¿Por qué se culpa a los taxistas de los problemas de Car2Go con sus coches?
Car2Go

En la historia de la lucha por tener la razón en el negocio del transporte en las ciudades siempre hay unos protagonistas que toman el papel de buenos, de malos o de víctimas, ya va recordando más a la película del Bueno, el feo y el malo que a un ecosistema empresarial. En esta ocasión, como en casi todas, el gremio de los taxistas ha vuelto a tomar el papel de villano, de feo o de malo, según se mire.

Es cierto que su historia con Uber o Cabify no trae buenos precedentes al debate que se está llevando estos días, tanto en medios de comunicación como en las redes sociales, pero es posible que la telenovela que llevamos consumiendo desde hace ya algunos meses haya contaminado y mucho el concepto de la opinión pública. O no.

La Asociación de taxistas condena los sucesos, y no los considera competencia. De momentoSesenta coches en total con las lunas rotas de Car2Go han ido apareciendo cada mañana por las calles de Madrid desde que Car2Go ha puesto los pies en la capital. Esto ha supuesto el 20% de la flota de la startup alemana de coches eléctricos dañados, los cuales están siendo reparados en estos momentos. Pese a esto, la empresa alemana sigue teniendo la confianza en Madrid, y su anuncio de diciembre de incrementar los coches disponibles se cumplirá en las próximas semanas con un 30% más de unidades circulando.

Sin embargo, lo que podría ser una buena noticia por parte de una startup de economía colaborativa está quedando empañado por las denuncias vigentes ante la Policía Local. Desde Car2Go insisten en que la investigación sigue en curso y que no pueden acusar a nadie, pero las voces en las redes sociales insisten en criminalizar a algunos sectores del sector profesional del taxi.

Nos hemos puesto en contacto con el presidente de la Asociación Madrileña del Taxi, Felipe Rodríguez, e insisten y aseguran que ellos "no tienen nada que ver en ninguno de los eventos acontecidos", aunque confirman que no pueden hablar por todos los miembros del gremio. Poro que, en cualquier caso, "condenan lo sucedido".

Algunos medios confirman que entre Car2Go y la Asociación ha habido varios acercamientos para llegar a un entente cordiale y confirman que no son competencia.
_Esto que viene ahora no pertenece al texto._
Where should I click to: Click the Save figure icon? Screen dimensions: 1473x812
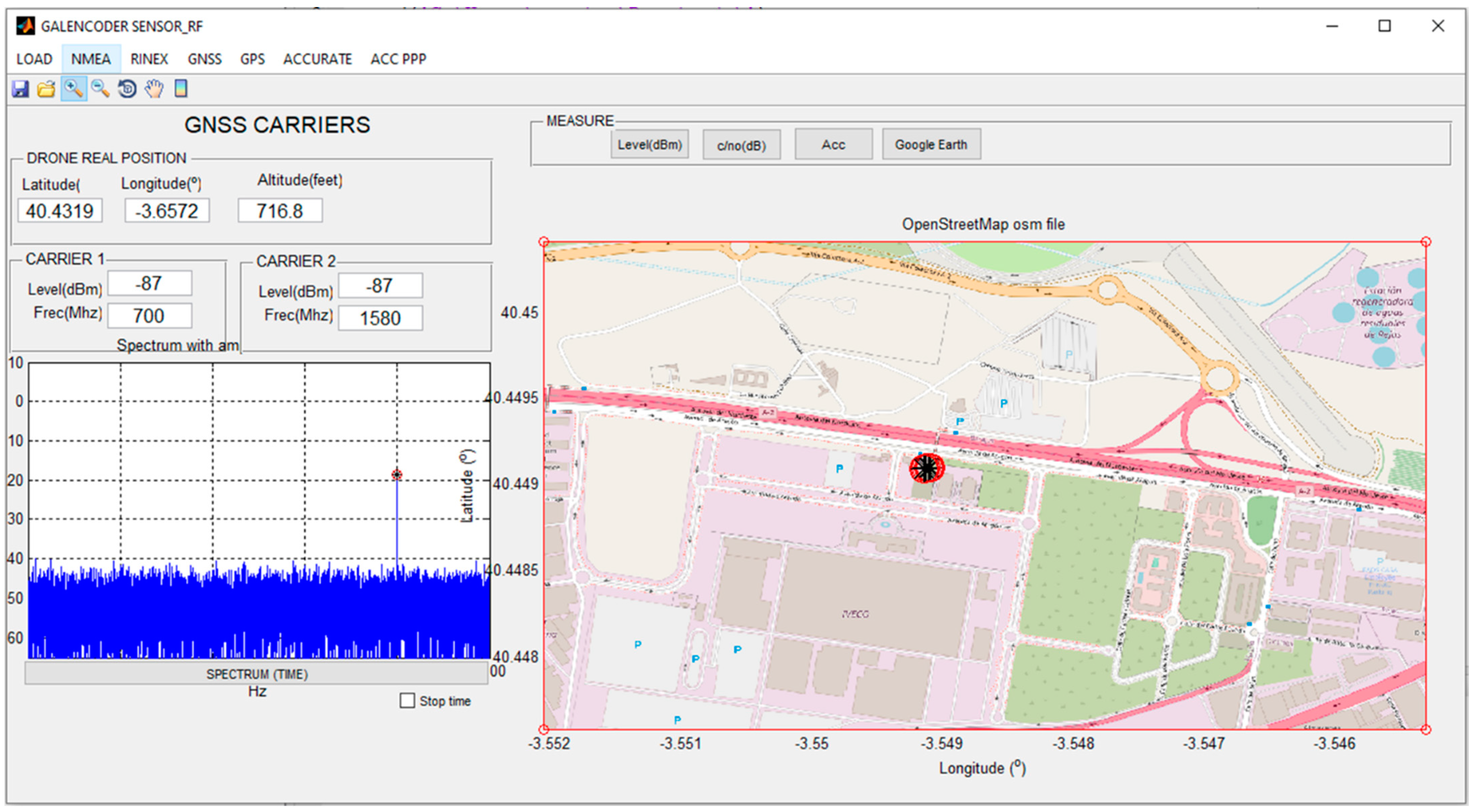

Pero Felipe Rodríguez nos asegura que, aunque sí han recibido llamadas, "no han visto necesario tener reuniones ya que no los consideran competencia directa", y que "cualquier nuevo competidor supone la quita minoritaria de cuota de mercado, pero al ser aún tan pequeños no los ven como una amenazada". En otras palabras, a nadie le gusta que entren nuevos jugadores, pero hasta que no molesten no son problema.

Y sobre todo porque, si empiezan a tener litigios con todas las plataformas que alquilan coches por minutos pasarían más tiempo en los juzgados que trabajando. Hasta las BiciMAD estaría condenada.

Pero entonces, ¿por qué se mira al sector del taxi?

Cuando la sombra de la la amenaza creciente cubre a uno de los sectores más protectores con su ejercicio la reacción de los taxistas ha sido la de rechazo absoluto. Con esta situación, y aunque no se dispongan de pruebas fehacientes, lógico que se les mire en cuestiones como esta.

El problema son las formas, que pierden a cualquiera, y a los taxistas más. No se han guardado ni con Uber ni con Cabify, y con Car2Go, de suponer un problema al largo plazo, no se auguran buenos resultados. Idea alentada principalmente por la respuesta a la pregunta de, según la Asociación, quién podría estar detrás de los sucesos. Una respuesta fácil hubiese sido la de los típicos vándalos o alguien que quiere culpar a un gremio muy susceptible a los cambios. Pero la sorprendente respuesta ha sido que "quizá haya sido ellos mismos (Car2Go) para darse publicidad". Desde luego es un mal momento para penalizar a la competencia, y está claro que no ha funcionado hasta ahora. Además de que negarse al cambio ya no es opción.